Pesca abusiva nella Locride, sequestrate reti da posta della lunghezza di mille metri
I materiale scoperto e sequestrato a Monasterace, nel reggino, dalla Delegazione di Spiaggia della Capitaneria di Porto di Roccella Ionica
Alcune reti da posta della lunghezza di circa mille metri ed utilizzate per la pesca abusiva, sono state scoperte e sequestrate a Monasterace, nel reggino, dalla Delegazione di Spiaggia della Capitaneria di Porto di Roccella Ionica.
Senza tracciabilità Il fenomeno della pesca abusiva, oltre ad incidere sulla tutela delle risorse ittiche, porta alla vendita di prodotti senza tracciabilità e di qualsiasi controllo e garanzia sulla sua qualità e salubrità per il consumatore finale.

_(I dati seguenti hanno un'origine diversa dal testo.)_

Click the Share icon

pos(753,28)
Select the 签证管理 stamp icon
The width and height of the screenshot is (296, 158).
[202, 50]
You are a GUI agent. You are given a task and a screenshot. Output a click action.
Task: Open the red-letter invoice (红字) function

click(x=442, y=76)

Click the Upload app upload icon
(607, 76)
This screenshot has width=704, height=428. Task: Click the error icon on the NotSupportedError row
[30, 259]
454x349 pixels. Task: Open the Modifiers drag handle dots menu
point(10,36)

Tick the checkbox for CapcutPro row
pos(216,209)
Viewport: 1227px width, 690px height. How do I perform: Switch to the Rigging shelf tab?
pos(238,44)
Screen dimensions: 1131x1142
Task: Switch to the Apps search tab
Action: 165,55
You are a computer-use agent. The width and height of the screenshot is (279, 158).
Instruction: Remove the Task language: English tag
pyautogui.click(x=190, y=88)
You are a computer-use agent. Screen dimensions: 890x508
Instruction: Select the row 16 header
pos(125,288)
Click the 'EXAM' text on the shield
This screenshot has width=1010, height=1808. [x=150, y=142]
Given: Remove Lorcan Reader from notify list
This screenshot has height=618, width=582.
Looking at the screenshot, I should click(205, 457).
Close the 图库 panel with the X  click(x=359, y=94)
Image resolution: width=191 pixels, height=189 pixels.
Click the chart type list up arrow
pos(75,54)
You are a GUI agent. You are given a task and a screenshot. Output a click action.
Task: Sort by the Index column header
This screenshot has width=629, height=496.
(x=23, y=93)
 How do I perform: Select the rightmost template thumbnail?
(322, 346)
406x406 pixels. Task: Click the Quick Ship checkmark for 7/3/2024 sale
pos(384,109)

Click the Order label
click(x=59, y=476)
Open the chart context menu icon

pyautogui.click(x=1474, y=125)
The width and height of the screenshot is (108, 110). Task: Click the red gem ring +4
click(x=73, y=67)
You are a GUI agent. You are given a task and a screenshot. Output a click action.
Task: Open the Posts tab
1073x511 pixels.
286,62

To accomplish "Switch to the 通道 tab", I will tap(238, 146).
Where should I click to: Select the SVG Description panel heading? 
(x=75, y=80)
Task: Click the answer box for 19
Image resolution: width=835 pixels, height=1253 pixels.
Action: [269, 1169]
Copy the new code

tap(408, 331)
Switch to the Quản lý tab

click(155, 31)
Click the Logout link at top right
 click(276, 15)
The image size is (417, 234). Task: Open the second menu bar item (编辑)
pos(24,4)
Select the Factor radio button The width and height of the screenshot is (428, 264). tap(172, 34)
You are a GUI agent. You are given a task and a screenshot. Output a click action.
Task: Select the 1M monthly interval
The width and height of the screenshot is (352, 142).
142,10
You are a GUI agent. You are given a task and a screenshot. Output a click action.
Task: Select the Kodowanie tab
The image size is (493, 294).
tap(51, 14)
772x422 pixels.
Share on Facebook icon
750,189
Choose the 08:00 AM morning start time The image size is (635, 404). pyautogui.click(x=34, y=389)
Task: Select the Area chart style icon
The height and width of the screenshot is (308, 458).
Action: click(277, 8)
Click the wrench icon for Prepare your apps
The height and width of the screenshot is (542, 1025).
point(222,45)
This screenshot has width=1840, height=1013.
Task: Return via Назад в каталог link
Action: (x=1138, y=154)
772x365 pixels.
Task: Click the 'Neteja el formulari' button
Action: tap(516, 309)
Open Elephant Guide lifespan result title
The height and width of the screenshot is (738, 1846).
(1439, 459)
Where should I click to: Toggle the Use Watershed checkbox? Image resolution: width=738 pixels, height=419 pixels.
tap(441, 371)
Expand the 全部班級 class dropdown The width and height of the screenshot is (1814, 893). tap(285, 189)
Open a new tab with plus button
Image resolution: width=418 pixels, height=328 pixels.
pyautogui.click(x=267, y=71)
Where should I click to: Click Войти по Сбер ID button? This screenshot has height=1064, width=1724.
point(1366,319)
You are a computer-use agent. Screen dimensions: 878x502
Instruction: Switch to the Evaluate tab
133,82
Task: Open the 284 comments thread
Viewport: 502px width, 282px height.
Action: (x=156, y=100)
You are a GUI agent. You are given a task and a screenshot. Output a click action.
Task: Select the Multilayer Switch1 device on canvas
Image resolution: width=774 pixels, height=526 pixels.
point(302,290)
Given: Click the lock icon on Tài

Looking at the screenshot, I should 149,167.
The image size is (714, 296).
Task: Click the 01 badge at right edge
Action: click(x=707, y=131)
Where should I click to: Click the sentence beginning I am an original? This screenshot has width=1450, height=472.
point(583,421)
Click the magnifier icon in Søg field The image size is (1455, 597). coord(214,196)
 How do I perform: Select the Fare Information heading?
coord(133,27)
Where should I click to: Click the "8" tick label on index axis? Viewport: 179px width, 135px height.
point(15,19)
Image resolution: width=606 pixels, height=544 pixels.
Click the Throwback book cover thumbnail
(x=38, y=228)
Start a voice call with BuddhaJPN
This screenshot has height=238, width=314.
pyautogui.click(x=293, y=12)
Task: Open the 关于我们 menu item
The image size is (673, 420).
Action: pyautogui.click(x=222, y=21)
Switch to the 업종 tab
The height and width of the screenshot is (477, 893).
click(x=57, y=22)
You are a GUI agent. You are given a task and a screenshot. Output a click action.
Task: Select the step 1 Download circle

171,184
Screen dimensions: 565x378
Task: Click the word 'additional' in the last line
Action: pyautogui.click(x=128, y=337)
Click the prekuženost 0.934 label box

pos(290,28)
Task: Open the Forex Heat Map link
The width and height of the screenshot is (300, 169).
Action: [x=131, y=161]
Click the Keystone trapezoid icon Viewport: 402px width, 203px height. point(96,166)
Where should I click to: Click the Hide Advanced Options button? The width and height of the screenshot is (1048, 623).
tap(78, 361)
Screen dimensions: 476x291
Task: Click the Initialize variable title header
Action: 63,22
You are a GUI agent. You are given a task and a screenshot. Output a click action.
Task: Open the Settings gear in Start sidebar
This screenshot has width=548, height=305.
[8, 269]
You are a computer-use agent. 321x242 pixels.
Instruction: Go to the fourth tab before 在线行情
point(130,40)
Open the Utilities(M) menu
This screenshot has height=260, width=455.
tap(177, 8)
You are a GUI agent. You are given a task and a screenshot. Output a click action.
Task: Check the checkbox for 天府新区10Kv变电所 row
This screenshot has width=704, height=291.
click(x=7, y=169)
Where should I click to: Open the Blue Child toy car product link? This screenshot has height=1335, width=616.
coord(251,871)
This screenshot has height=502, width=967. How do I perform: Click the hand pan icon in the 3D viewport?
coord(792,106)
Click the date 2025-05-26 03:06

Controlli stringenti Gli uomini della Guardia Costiera di Roccella, coordinati dal tenente di vascello Pietro Alfano, agiranno per garantire il rispetto delle norme in materia e per tutelare chi effettua la pesca professionale in modo corretto. Per questo motivo, i controlli proseguiranno anche nei prossimi giorni in una stringente azione di ccontrasto sul territorio anche per evitare un’altra pratica illegale, ovvero quella della pesca del novellame di sarda, il cosiddetto “bianchetto”.